*Task objective:* Type the entries out once more. Match them exactly.

*** Dataset excerpts ***

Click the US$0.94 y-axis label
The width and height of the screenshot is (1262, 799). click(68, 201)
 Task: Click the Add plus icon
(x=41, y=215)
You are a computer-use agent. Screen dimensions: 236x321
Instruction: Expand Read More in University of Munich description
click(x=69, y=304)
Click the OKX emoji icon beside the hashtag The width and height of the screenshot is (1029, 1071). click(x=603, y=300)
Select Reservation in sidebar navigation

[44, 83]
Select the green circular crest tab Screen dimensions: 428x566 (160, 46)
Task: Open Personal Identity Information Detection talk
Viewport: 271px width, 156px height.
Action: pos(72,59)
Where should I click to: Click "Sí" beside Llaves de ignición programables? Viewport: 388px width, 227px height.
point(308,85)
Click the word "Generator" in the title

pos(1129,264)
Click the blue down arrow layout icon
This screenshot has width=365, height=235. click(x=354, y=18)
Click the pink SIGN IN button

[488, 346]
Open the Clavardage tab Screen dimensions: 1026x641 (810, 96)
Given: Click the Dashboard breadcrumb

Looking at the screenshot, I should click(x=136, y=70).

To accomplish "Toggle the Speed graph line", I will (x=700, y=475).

***

*Solution below:*
Click the US$0.94 y-axis label
The width and height of the screenshot is (1262, 799). click(68, 201)
 Task: Click the Add plus icon
(x=41, y=215)
You are a computer-use agent. Screen dimensions: 236x321
Instruction: Expand Read More in University of Munich description
click(x=69, y=304)
Click the OKX emoji icon beside the hashtag The width and height of the screenshot is (1029, 1071). click(x=603, y=300)
Select Reservation in sidebar navigation

[44, 83]
Select the green circular crest tab Screen dimensions: 428x566 (160, 46)
Task: Open Personal Identity Information Detection talk
Viewport: 271px width, 156px height.
Action: pos(72,59)
Where should I click to: Click "Sí" beside Llaves de ignición programables? Viewport: 388px width, 227px height.
point(308,85)
Click the word "Generator" in the title

pos(1129,264)
Click the blue down arrow layout icon
This screenshot has width=365, height=235. click(x=354, y=18)
Click the pink SIGN IN button

[488, 346]
Open the Clavardage tab Screen dimensions: 1026x641 (810, 96)
Given: Click the Dashboard breadcrumb

Looking at the screenshot, I should click(x=136, y=70).

To accomplish "Toggle the Speed graph line", I will (x=700, y=475).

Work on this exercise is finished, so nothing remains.